There is a very insidious kind of delusion at the heart of this magical thinking. Aware that his scheme conjures 19th-century European empire, he insists that while colonisation was borne out through “condescension” and “coercion,” charter cities only offer the natives the privilege of “choice”. But what is more condescending than suggesting that sovereign African (or Latin American or Asian) nations are incapable of improving themselves? And what better represents the coercive force of the market than demanding the exchange of sovereignty for investment?

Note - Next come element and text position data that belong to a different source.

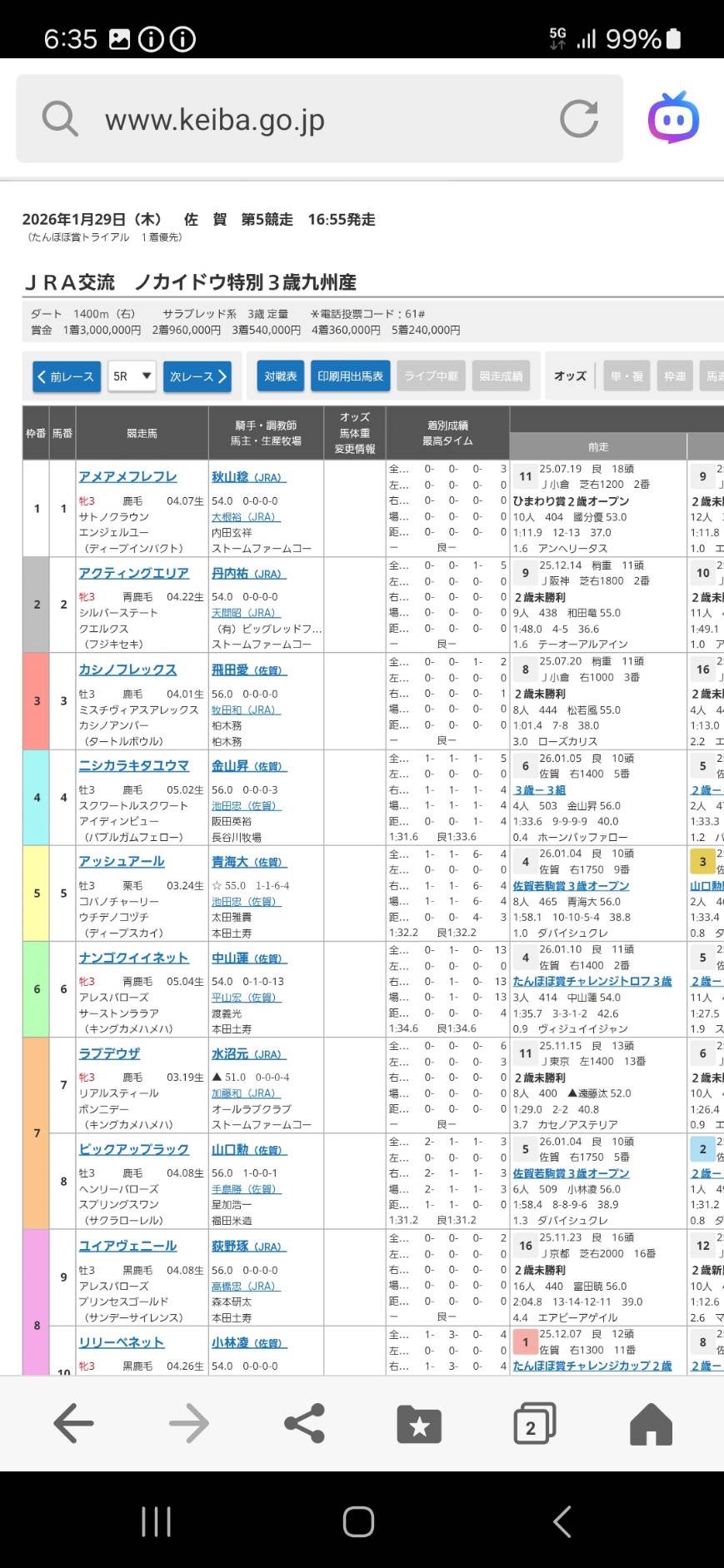Tap the browser share icon
The height and width of the screenshot is (1568, 724).
pos(304,1423)
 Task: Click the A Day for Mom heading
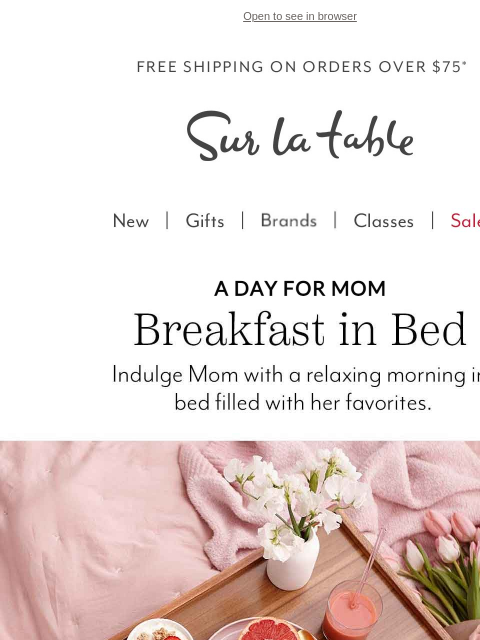point(300,289)
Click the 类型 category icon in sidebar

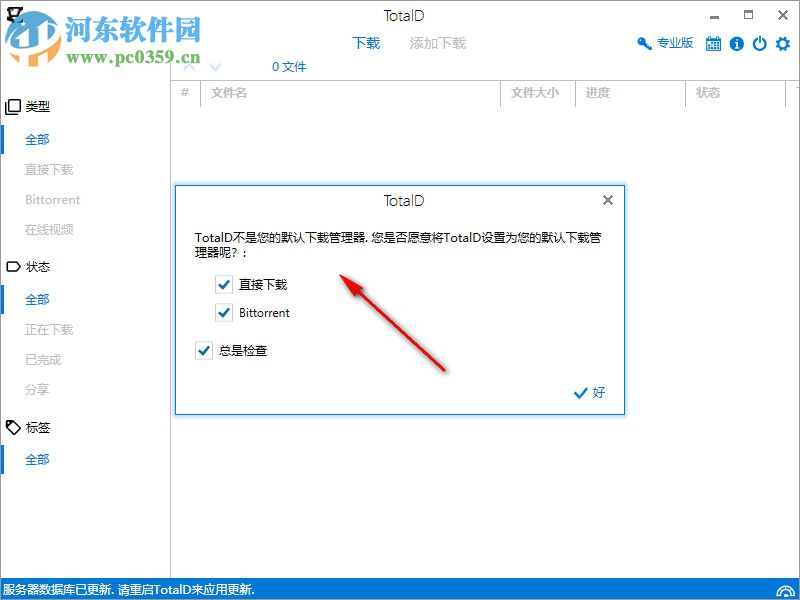point(14,107)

Proponents of “voluntary colonisation” or “charter cities” don’t appreciate the ways in which existing nations are already hampered in improving their economies. According to the UN Economic Commission for Africa, multinational companies illicitly transfer over $100 billion in unpaid taxes out of the continent every year. African markets have long been dumping grounds of western exporters, with everything from imported agricultural goods to second-hand clothing conspiring to hurt local producers. And never mind the bedevilling legacy of western invasion and genocide in the continent, the Cold War-era meddling in African political systems, and the more recent military interventions that have stirred precisely the turmoil that has generated flows of migration north to Europe.
But however far-fetched it seems now, there is an understandable urgency to the idea of “voluntary colonisation” or “charter cities”. Increased migration to Europe and other wealthy parts of the world is inevitable. Economic globalisation has not flattened the world, as its evangelists such as Thomas Friedman promised, but has concentrated wealth within countries and expanded inequality between countries. Add the immense effects of climate change and the consequences of political and social unrest, and it is hardly surprising that we have become familiar with images of migrant caravans moving to the southern border of the US or of migrants filling boats in the Mediterranean.

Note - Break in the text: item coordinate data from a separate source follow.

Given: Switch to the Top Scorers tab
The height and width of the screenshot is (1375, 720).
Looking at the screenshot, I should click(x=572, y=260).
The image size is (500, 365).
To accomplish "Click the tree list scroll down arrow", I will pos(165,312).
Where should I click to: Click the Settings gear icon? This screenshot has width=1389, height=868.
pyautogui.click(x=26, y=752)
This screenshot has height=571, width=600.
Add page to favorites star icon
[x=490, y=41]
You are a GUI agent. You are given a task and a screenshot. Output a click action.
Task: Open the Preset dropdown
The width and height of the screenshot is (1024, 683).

“Inequality is now determined more by where you live than the class you belong to,” writes Branko Milanovic, a leading scholar of global inequality. Your country and place of birth determine your future prospects in the world economy, a position often inextricable from the relative power of your passport. That simple fact may not be apparent to many people in wealthier countries, but it is abundantly clear to the migrants who make perilous journeys across borders in search of better lives.
It’s not a paradox, but rather an entirely natural function of our current stilted global order that people in the West yell about preserving their national sovereignty — think of the chest-thumping around Brexit or of the arguments of Trump advisers in defence of the preposterous, wasteful border wall with Mexico — while seeking to hollow out sovereignty elsewhere.